This is a killer feature. But it is hard to adopt it by itself, while being on RDS, which is what most people end up doing.
If you can build a management layer that gives better-than-RDS features ...while allowing me to BYOB my own cloud, you are on your way to win.
At my last company, we built a very similar tool in-house, using LVM w/ thin snapshots, instead of ZFS. The database snapshot host would receive streaming logical replication from our UAT and Staging environments.
Users (developers, QA, etc) could then take an instant snapshot of a multi-TB database, provide a Git hash/branch, and we'd instantly clone the DB, spin up the application and migrate it to the latest version.
That worked great, and the same thing could work with RDS. You could use something like AWS Database Migration Service to replicate from your RDS installation to your Database Lab host.
This way, you get to keep RDS for your actual test and staging environments, but you get streaming replication into your Database Manager instance for Dev/QA.
my guess is that then your market will be restricted to those who are already running their own databases. Because RDS restore-from-snapshot is good enough to not go through the DMS hackery (which is exceedingly nasty) and probably will negate some of the "instant" features that you have.
Just my $0.02 though.
pg_dump -C -h remotehost -U remoteuser dbname | psql -h localhost -U localuser dbname
1) dump/restore approach is one of "thick cloning" methods.

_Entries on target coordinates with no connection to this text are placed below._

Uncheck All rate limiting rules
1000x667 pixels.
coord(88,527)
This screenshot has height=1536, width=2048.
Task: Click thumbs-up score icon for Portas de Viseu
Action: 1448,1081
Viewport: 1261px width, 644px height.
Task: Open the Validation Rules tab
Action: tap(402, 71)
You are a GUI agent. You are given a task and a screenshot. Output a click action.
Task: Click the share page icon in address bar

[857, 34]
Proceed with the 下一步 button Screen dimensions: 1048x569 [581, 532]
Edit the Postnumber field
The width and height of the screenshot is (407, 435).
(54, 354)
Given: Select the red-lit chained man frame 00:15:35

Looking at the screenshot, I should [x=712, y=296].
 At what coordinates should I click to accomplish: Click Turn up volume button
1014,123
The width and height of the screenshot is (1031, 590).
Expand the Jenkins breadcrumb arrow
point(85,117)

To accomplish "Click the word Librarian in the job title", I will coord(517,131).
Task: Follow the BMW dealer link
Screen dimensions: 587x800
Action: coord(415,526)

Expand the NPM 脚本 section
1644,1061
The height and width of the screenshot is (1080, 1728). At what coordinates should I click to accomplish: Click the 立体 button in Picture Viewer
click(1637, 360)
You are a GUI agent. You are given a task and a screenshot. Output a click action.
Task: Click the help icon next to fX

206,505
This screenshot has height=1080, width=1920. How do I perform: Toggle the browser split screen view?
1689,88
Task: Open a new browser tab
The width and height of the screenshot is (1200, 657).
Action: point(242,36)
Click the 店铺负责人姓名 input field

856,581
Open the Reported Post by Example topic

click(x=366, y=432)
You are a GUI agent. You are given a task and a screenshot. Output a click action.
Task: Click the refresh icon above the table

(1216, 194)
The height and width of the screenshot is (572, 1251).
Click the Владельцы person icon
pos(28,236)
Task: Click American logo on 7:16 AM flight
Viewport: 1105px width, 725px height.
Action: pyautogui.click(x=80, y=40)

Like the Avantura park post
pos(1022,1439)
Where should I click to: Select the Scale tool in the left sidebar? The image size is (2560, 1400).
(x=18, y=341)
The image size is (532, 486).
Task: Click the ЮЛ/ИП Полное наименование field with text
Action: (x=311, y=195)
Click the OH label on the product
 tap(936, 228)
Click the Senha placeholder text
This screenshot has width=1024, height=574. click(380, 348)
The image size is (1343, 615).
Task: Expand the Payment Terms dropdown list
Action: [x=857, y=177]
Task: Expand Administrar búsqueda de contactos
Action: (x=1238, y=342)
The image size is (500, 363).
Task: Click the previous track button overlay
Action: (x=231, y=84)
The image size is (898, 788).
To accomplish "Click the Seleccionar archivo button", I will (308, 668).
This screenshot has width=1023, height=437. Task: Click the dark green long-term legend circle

It will take a really significant amount of time. Roughly, thick cloning speed for modern hardware and networks is somewhat ~1 TiB / hour just for transferring over network and writing to disk. Additionally, in the case of dump/restore, the timing will depend on the number of indexes that need to be built, materialized views to be refreshed, etc.
2) Dump/restore is "logical copying", it means that physical structure is not preserved. Logically, you'll get the same data. Physically – a completely different database. Bloat is gone, indexes are "fresh and good", and so on.
With Database Lab, unless you're on RDS, initial copying is preferably done using some "physical" methods (pg_basebackup, or just rsync, or – the best option – restoration from WAL-G/pgBackRest/Barman/etc backups). The physical structure is preserved. You have an identical copy of the original database. Then you request "thin clones", it really takes a couple of seconds for a multi-terabyte database. And can do various kinds of performance troubleshooting and experiments before you deploy your changes to production. Request 5 thin clones and check your idea 5 times, each time adjusting it a little bit. This is what usually really needed in development.
By the way, I recognized you guys from the other tool you publish, Nancy. While I don't have a direct usecase for it myself, I thought the idea was super valuable as well.
I am a huge Postgres guy (did you know you can build an entire web app in JUST Postgres?) so I had bookmarked a couple of your projects.
Thank you for the response, you guys do some fantastic work.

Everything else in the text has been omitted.